Inclinaison ou course : quel entraînement offre les meilleurs bénéfices physiques ?

Image d'illustration. Vue depuis le tapis roulant avec manhattan en arrière planImage dynamique de pieds en mouvement sur un tapis roulant avec la vue vibrante du paysage urbain de Manhattan en arrière-plan.
Comparer la marche inclinée et la course à pied permet de mieux comprendre leurs bénéfices respectifs. Chacune sollicite différemment le corps et peut répondre à des objectifs variés en matière de santé, de dépense calorique et d’endurance.
Tl;dr
- Incline walking ménage les articulations, running brûle plus vite.
- Le choix dépend des objectifs et conditions individuelles.

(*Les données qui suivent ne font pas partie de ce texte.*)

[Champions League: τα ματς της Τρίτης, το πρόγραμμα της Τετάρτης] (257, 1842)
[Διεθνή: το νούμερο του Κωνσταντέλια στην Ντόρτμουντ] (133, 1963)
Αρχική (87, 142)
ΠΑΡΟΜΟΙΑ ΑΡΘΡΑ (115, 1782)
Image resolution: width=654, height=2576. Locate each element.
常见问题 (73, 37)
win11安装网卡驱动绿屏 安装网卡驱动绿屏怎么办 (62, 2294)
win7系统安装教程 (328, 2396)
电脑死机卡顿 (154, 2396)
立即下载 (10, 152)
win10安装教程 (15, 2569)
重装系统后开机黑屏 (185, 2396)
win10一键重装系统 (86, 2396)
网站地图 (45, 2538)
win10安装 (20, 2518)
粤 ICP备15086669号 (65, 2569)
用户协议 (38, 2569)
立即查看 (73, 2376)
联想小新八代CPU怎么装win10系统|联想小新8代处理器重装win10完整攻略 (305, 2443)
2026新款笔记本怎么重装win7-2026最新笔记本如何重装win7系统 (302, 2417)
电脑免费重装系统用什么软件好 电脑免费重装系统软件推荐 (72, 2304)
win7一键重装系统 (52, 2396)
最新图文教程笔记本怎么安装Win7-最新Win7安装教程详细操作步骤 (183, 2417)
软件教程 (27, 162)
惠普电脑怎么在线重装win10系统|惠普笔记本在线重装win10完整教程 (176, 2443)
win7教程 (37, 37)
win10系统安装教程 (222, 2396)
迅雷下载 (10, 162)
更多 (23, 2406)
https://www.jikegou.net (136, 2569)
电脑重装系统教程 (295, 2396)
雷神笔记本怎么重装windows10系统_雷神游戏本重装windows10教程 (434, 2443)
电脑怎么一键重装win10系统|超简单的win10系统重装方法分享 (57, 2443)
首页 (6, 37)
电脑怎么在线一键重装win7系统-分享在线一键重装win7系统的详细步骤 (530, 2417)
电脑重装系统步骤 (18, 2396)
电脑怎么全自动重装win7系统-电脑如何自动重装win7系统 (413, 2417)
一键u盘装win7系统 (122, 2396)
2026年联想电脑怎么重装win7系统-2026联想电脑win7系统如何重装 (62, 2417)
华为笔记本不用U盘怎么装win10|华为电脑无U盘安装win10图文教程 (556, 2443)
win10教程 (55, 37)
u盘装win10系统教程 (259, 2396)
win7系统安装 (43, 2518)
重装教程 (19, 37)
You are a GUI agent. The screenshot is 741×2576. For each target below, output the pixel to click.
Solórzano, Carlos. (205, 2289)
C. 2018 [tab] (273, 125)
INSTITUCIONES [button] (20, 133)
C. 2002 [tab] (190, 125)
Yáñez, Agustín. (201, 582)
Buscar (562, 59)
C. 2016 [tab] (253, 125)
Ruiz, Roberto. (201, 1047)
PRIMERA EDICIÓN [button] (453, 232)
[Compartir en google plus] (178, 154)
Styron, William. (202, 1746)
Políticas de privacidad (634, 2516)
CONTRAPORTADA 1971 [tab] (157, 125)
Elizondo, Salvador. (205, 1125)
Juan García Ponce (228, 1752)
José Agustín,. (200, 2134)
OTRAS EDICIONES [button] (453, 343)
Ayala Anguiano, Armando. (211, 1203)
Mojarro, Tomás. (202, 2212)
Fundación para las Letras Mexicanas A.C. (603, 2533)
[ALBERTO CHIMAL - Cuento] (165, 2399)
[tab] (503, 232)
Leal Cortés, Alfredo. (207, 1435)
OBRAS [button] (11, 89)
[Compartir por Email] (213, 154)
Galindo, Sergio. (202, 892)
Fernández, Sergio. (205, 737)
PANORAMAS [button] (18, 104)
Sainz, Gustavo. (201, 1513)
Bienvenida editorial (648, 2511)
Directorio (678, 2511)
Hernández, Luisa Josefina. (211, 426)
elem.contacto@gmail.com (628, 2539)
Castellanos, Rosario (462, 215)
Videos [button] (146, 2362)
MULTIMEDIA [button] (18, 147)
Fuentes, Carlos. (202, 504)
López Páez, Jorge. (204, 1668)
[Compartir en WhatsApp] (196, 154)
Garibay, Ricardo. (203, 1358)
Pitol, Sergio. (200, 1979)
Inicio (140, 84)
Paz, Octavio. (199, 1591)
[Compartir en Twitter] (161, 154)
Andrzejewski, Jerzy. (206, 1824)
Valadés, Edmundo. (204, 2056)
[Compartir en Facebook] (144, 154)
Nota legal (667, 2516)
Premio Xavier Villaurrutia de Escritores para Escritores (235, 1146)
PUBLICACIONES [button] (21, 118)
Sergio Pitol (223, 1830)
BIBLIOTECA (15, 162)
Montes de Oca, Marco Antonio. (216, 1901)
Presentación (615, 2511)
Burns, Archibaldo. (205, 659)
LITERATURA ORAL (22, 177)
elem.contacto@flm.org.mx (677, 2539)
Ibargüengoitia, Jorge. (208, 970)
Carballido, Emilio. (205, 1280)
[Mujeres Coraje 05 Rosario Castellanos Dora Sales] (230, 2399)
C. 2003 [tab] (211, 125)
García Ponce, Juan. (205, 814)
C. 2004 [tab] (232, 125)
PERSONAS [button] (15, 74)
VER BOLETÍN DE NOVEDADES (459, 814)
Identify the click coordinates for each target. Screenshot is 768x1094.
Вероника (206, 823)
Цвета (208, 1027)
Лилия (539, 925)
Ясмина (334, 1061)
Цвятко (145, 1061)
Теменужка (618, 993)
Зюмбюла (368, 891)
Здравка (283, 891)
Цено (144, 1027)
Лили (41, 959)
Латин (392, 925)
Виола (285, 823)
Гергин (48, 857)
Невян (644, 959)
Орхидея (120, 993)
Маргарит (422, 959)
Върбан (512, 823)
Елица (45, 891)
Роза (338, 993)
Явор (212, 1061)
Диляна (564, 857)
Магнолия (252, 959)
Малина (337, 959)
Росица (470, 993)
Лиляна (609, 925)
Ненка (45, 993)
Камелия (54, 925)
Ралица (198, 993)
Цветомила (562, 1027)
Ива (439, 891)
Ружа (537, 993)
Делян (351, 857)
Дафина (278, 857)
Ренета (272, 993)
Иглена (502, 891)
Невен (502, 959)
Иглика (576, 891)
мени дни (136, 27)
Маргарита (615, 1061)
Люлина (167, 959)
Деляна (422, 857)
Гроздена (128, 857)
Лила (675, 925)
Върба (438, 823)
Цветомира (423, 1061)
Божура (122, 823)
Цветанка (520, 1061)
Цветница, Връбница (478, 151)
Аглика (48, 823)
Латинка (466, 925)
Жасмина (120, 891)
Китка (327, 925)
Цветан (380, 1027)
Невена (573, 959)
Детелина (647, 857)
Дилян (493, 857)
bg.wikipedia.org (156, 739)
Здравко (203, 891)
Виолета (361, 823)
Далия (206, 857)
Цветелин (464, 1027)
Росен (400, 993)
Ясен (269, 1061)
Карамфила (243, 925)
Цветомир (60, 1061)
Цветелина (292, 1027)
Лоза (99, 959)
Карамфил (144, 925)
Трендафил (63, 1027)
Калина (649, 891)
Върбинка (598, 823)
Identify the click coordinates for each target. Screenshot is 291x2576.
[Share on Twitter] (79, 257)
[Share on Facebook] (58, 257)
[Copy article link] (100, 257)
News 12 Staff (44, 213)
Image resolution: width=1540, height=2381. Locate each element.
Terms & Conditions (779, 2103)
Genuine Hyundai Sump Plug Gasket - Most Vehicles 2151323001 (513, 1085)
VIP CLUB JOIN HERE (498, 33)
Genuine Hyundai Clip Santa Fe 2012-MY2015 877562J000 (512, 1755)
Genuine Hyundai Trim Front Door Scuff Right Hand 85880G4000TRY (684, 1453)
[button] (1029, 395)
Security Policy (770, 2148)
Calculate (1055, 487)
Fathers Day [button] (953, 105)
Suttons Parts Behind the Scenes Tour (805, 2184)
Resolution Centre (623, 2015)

- Les deux sollicitent les muscles des jambes différemment.
Deux exercices phares, deux approches complémentaires
Privilégier la marche inclinée ou opter pour le running? La question revient sans cesse chez les adeptes du fitness, mais l’opposition est moins tranchée qu’il n’y paraît. Selon l’avis de spécialistes comme la docteure Elizabeth Gardner, orthopédiste à la Yale School of Medicine, il n’existe pas de « meilleur » exercice universel : tout repose sur les besoins spécifiques et le contexte de chacun. D’ailleurs, impossible d’ignorer que ces deux activités offrent un solide bénéfice cardiovasculaire tout en sollicitant efficacement l’ensemble des muscles des membres inférieurs.
Un enjeu : efficacité contre préservation articulaire
Les personnes en quête d’une dépense calorique rapide se tourneront naturellement vers le running, qui sollicite davantage l’endurance cardiaque. Une étude menée en 2025 compare d’ailleurs une routine populaire de marche inclinée (le fameux « 12-3-30 ») avec le tapis de course traditionnel : certes, la course permet de brûler plus vite les calories, mais la marche inclinée favorise une perte de masse grasse plus marquée. En revanche, sur le plan articulaire, la seconde s’impose : impact réduit et accessibilité pour celles et ceux souffrant de problèmes ou soucieux de ménager leurs genoux. Comme le souligne le kinésithérapeute Kyle Krupa, «la course reste bien plus exigeante pour le corps, surtout avec l’âge ou en cas d’arthrose».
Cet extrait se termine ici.